Before any written procedure established under § 192.273(b) is used for
making mechanical plastic pipe joints that are designed to withstand tensile
forces, the procedure must be qualified by subjecting five specimen joints made
according to the procedure to the following tensile test:
(1) Use an apparatus for the test as
specified in ASTM D638 (except for conditioning), (incorporated by reference,
see § 192.7)
(2) The specimen
must be of such length that the distance between the grips of the apparatus and
the end of the stiffener does not affect the joint strength.
(3) The speed of testing is 0.20 in. (5.0mm)
per minute, plus or minus 25 percent.
(4) Pipe specimens less than 4 in. (102mm) in
diameter are qualified if the pipe yields to an elongation of no less than 25
percent or failure initiates outside the joint area.
(5) Pipe specimens 4 in. (102mm) and larger
in diameter shall be pulled until the pipe is subjected to a tensile stress
equal to or greater than the maximum thermal stress that would be produced by a
temperature change of 100°F (38°C) or until the pipe is pulled from the
fitting.

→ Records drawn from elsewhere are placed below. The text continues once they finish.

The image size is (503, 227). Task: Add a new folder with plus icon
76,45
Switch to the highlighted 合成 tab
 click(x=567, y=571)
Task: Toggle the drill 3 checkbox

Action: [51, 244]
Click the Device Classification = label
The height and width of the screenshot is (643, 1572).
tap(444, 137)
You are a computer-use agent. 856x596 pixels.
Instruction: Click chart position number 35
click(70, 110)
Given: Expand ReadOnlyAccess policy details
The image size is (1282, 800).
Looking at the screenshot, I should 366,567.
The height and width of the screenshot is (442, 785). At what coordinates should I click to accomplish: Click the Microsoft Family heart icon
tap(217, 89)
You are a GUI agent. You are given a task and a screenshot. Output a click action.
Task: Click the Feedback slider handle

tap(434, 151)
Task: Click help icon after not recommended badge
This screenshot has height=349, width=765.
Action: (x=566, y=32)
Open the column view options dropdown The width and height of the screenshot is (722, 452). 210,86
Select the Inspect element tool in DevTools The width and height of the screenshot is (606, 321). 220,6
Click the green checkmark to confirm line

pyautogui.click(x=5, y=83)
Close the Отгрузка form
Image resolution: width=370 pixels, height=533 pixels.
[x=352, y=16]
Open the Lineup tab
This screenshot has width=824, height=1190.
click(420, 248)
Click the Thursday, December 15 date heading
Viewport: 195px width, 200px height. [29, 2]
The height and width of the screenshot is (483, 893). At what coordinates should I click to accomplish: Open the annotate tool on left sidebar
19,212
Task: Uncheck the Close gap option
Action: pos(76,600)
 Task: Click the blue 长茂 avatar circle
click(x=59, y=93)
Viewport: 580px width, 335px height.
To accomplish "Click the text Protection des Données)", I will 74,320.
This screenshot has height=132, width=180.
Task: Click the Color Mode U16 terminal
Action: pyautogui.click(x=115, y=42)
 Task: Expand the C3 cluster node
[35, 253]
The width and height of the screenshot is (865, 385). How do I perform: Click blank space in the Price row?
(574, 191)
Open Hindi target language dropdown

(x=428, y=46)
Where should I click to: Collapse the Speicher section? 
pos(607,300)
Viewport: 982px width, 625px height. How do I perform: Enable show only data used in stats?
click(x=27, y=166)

If the pipe pulls from the fitting, the lowest value of the five test
results or the manufacturer's rating, whichever is lower, must be used in the
design calculations for stress.
(6)
Each specimen that fails at the grips must be retested using new
pipe.
(7) Results obtained pertain
only to the specific outside diameter, and material of the pipe tested, except
that testing of a heavier wall pipe may be used to qualify pipe of the same
material but with lesser wall thickness.
(c) A copy of each written procedure being
used for joining plastic pipe must be available to the persons making and
inspecting joints.
(d) Pipe or
fittings manufactured before July 1, 1980 may be used in accordance with
procedures that the manufacturer certifies will produce a joint as strong as
the pipe.
§ 192.285
Plastic Pipe: Qualifying Persons To Make Joints
(a) No person may make a plastic pipe joint
unless that person has been qualified under the applicable joining procedure
by:
(1) Appropriate training or experience in
the use of the procedure; and
(2)
Making a specimen joint from pipe sections joined according to the procedure
that passes the inspection and test set forth in paragraph (b) of this
section.
(b) The
specimen joint must be:
(1) Visually examined
during and after assembly or joining and found to have the same appearance as a
joint or photographs of a joint that is acceptable under the procedure;
and
(2) In the case of a heat
fusion, solvent cement, or adhesive joint:
(i)
Tested under any one of the test methods listed under § 192.283(a)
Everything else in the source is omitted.